DEV Community

Discussion on: Tool for fast deletion and emptying of S3 buckets (versioning supported)

Collapse
 
karlforster profile image
karlforster

This tool is amazing. Thanks so much.
Regarding concurrency numbers, is there any indication of how high we can go before AWS start rejecting.

I am running at the moment with 5 concurrency to remove 28 million items in a bucket.

but have another one with 50 million items and 1.8TB worth of Data.

Collapse
 
k_goto profile image
Kenta Goto AWS Community Builders

Thank you @karlforster !

Actually, the concurrency number in cls3 controls how many buckets are deleted in parallel — it doesn't control parallelism for the objects within a single bucket.

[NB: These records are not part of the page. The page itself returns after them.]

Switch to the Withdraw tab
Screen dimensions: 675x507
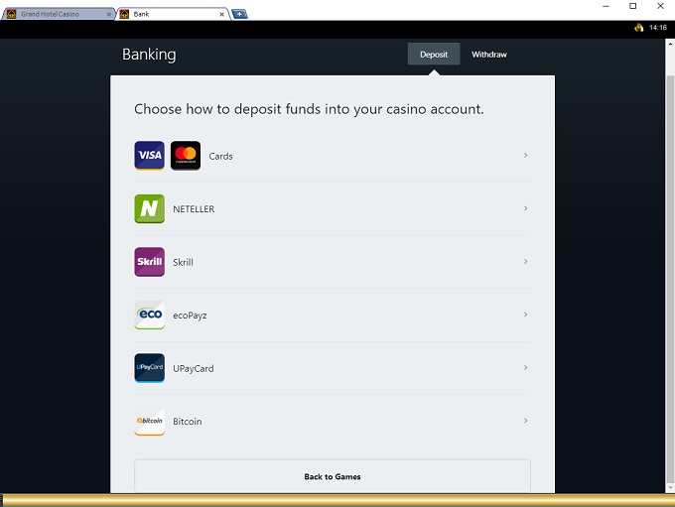pyautogui.click(x=488, y=55)
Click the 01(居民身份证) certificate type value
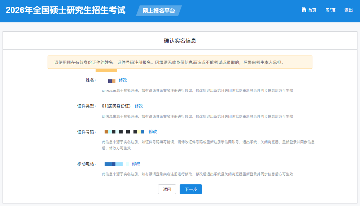Image resolution: width=360 pixels, height=206 pixels. pyautogui.click(x=116, y=106)
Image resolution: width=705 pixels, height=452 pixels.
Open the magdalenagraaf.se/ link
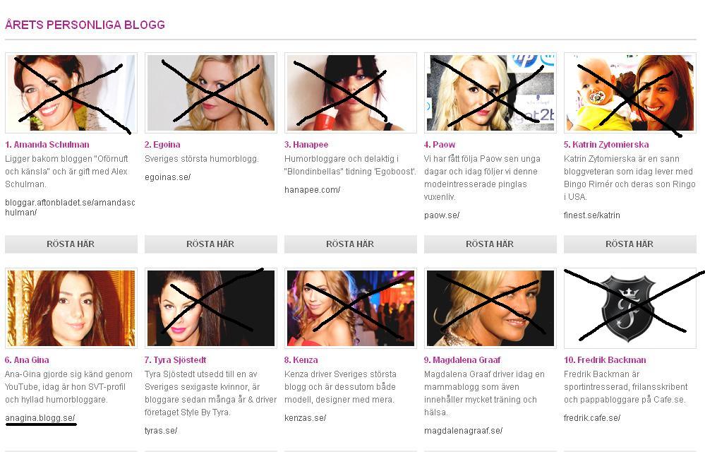(x=463, y=430)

That's because cls3 deletes objects using the following loop, which alternates between a synchronous List and an asynchronous Delete:

  • 1000-object ListObjectVersions (sync) → 1000-object DeleteObjects (async, immediately moves on) → next 1000-object List (sync) → next 1000-object DeleteObjects (async) → ...

You can't delete an object without listing it first, so this design gives the best performance. Both List and DeleteObjects can handle only up to 1000 items per call, and List has to fetch the current page before it can move on to the next one — so within a single bucket, deletes are fired asynchronously in the background of the next List, rather than running in parallel.

NOTE: S3's DeleteObjects API is designed to throttle once you exceed roughly 3,500 deletions per second. However, each DeleteObjects call typically finishes during the time the next List is running, so we don't put a cap on the number of in-flight async deletes.